Lecture 8: Random Variables and Their Distributions

Harvard Statistics 110 (Joe Blitzstein)
Watch on YouTube

1. Three Ways to View the Binomial

The Binomial is one of the most famous and useful distributions in statistics. It is written $\text{Bin}(n, p)$ and has two parameters: $n$, any positive integer, and $p$, any real number in $[0, 1]$. Changing the parameters gives a different distribution, but it is still a Binomial — so $\text{Bin}(n, p)$ is really a whole family of distributions, one for each $(n, p)$ pair.

Saying $X \sim \text{Bin}(n, p)$ means $X$ is a random variable whose distribution is Binomial. There are three equally important ways to understand what that distribution is, and all three matter in this course.

View 1: The story

The Binomial story

We run $n$ independent trials. Each trial results in success or failure, with probability $p$ of success. $X$ is the number of successes.

The independence of the trials is crucial. The word "success" is generic: you can define success however you like (you can even swap the labels success and failure), as long as each trial yields exactly one of the two, never both.

The classic example is flipping a coin $n$ times and counting heads. But the setting is far more general than coin flips — any sequence of $n$ independent yes/no trials with a common success probability fits. The story is the most important view, because it tells us why we care about the Binomial; a distribution with no useful story is not worth studying.

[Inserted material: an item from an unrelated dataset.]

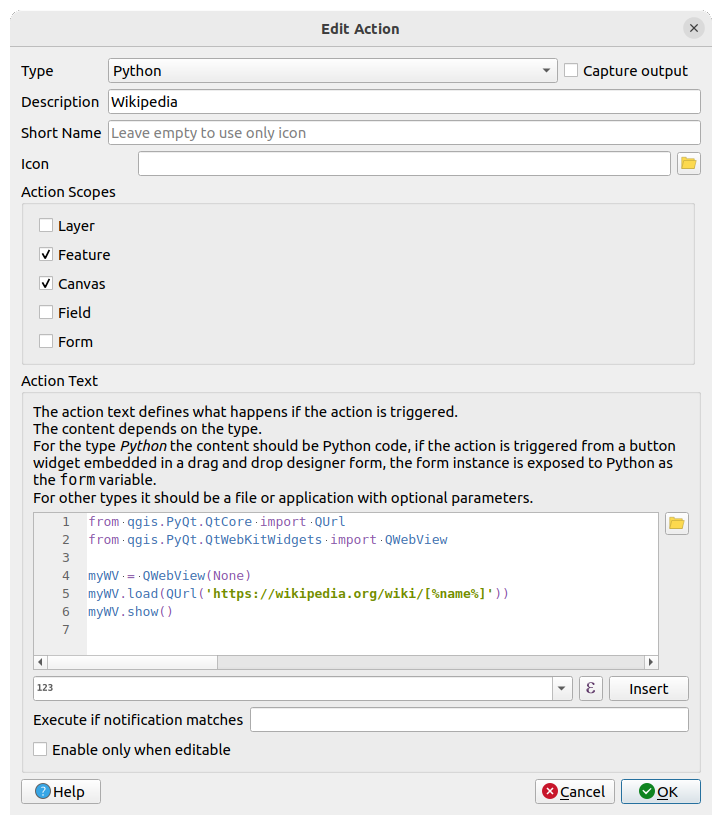Cancel editing the action

point(575,791)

View 2: Sum of indicator random variables

The story immediately gives a second view:

$$X = X_1 + X_2 + \cdots + X_n, \qquad X_j = \begin{cases} 1 & \text{if trial } j \text{ is a success} \\ 0 & \text{otherwise} \end{cases}$$

Each $X_j$ is an indicator random variable — it indicates whether trial $j$ succeeded (1) or failed (0). This equation says exactly what the story says: add 1 for every success, add 0 for every failure. That is just how counting works (to count to five, you add 1 five times). Breaking a complicated random variable into a sum of very simple 0/1 pieces is subtle but extremely useful.

IID

The $X_j$ here are i.i.d. Bernoulli$(p)$. Independent: the trials are independent, so their indicators are too. Identically distributed: every $X_j$ is Bernoulli$(p)$, equal to 1 with probability $p$ and 0 with probability $1 - p$. The acronym IID (independent and identically distributed) is used constantly in statistics.

View 3: The PMF

The third view writes down the probability mass function directly. For $X \sim \text{Bin}(n, p)$ with $q = 1 - p$:

$$P(X = k) = \binom{n}{k} p^k q^{\,n-k}, \qquad k = 0, 1, \ldots, n.$$

This is the probability of one specific arrangement of $k$ successes and $n - k$ failures, $p^k q^{\,n-k}$, times $\binom{n}{k}$, the number of ways to choose which trials are the successes.

· · ·

2. Random Variable vs. Distribution

A very common confusion is to conflate a random variable with its distribution.

Key distinction

Many different random variables can share the same distribution. The indicators $X_1, \ldots, X_n$ are distinct random variables (they depend on different trials, and they are independent of one another), yet they all have the same Bernoulli$(p)$ distribution.

· · ·

3. What a Random Variable Is

Think of the sample space $S$ in the "pebble world" picture: a finite collection of pebbles, each representing a possible outcome. A random variable is a function that assigns a number to each pebble.

(7)  (7)
(5)  (5)
(3)  (3)
Each pebble (outcome) is mapped to a number; the numbers shown are arbitrary

The real sample space could be enormous, high-dimensional, or infinite — impossible to draw — but the idea is the same: start with an abstract space of outcomes, assign a numerical value to each one.

"$X = 7$" is an event

The expression $X = 7$ is not an equation to solve. It is notation for an event — the set of all outcomes (pebbles) that $X$ maps to 7. Since $\{X = 7\}$ is an event (a subset of $S$), it makes sense to talk about its probability. Likewise $\{X \le x\}$ is an event for any number $x$.

· · ·

4. The CDF

For any random variable $X$, define the cumulative distribution function (CDF):

CDF

$$F(x) = P(X \le x).$$

The reasoning: before the experiment you don't know $X$; afterward you observe a value, say $X = 7$. If $x = 9$, then since $7 \le 9$ the event $\{X \le x\}$ occurred. As a function of $x$, the probability of this event is the CDF.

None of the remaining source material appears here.